Error in (function (classes, fdef, mtable) : unable to find an inherited method for function ‘ExpressionSet’ for signature ‘"dgCMatrix"’

And the as.matrix function cannot convert the dgCMatrix object into a normal matrix:

Error in asMethod(object) : Cholmod error 'problem too large' at file ../Core/cholmod_dense.c, line 102

Do you have a workaround to run MuSiC on huge expression matrices?

julvi avatar Oct 04 '21 14:10 julvi

@julvi I am encountering the exact issue, how did you solve it?

sam0per avatar Mar 14 '22 11:03 sam0per

I have also encountered this problem.

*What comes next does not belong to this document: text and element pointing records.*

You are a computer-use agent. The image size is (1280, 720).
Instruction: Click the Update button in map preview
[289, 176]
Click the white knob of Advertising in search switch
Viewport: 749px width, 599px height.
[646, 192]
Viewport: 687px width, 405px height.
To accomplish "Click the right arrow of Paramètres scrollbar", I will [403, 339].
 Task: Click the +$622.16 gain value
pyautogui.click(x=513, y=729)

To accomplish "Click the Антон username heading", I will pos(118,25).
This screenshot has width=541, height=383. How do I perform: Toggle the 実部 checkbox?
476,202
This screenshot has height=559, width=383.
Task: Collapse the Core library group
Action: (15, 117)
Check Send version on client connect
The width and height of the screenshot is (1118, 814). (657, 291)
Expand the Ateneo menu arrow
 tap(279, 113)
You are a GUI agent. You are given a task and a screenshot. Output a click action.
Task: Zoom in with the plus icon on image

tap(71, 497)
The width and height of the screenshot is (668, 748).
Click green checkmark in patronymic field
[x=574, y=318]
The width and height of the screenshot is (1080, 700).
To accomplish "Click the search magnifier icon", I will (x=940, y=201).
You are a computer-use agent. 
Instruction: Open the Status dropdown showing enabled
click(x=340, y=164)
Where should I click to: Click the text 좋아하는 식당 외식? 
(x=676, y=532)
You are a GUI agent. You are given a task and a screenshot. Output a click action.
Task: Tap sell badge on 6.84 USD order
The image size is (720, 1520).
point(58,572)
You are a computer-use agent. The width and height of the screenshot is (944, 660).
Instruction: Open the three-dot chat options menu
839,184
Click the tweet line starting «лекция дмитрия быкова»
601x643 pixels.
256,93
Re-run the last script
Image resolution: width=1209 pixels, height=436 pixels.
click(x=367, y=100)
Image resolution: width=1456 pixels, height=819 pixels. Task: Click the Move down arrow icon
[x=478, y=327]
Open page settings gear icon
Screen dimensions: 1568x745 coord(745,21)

Have you solved your problem? @julvi

chenx9 avatar Jul 06 '22 07:07 chenx9

I am currently facing this problem as well. the expression matrix for my scRNAseq reference is (33694 x 92385) is there any workaround to be able to create ExpressionSet object required to run MuSiC?

Jospin-Dk avatar Jul 20 '22 11:07 Jospin-Dk

Same problem here. There is the SingleCellExperiment package that handle sparse matrices but bot sure it is supported by MuSiC.

IStevant avatar Sep 07 '22 16:09 IStevant

Same problem. Any solutions?

FrankStarling avatar Jan 22 '23 22:01 FrankStarling

Hi All,

Just saw this while passing by, I deal it this way (by converting part by part and then stitiching together) Its not the most optimized piece of code. But it does the job.

## x is the large sparse matrix in DgC
## ncol break is the number of columns in each small matrices you make 
## before combining to not give an error due to large size of the original matrix

dGC_to_matrix <- function(x,ncol_break = 49999){
  
  if(length(colnames(x))>(ncol_break+1)){
    total_cols = length(colnames(x)) ## Total columns in the dgc matrix
    the_seq <- c(seq(1,total_cols,ncol_break), total_cols) ## Make a sequence starting from 
    ## 1 to the total number of columns in steps of 'ncol_breaks'
    the_seq <- unique(the_seq) ## In case the total columns == last element of the_seq, we need to avoid potnetial duplicate
  }
  matrix_list <- list() ## make an empty list to store each part matrix
  total_parts <- length(the_seq)-1 ## Number of poarts is one less than the sequence
  for(i in 1:total_parts){
    start_no = ifelse(i==1,1,the_seq[i]+1) ## Starts with 1, 
    ##but next time it should start with the column after the last column in the last part matrix created
    print(paste0(i, " is i"))
    print(paste0("start_no is", start_no))
    end_no = the_seq[i+1] 
    print(paste0("part_number:", i, ";cols-",start_no,":",end_no))
    matrix_list[[i]] <- as.matrix(x[,start_no:end_no,drop = F])
  }
  return(do.call(cbind, matrix_list)) ### cbind the columns
}

Eg:-
full_mtx <- dGC_to_matrix(full_dgc, 49999)

saeedfc avatar Jan 31 '23 15:01 saeedfc

Since MUSIC2 still uses ExpressionSet as input, and ExpressionSet does not accept sparse dgCMatrix, is there any other way to run MUSIC2 with sparse matrices?

gevro avatar Apr 21 '24 19:04 gevro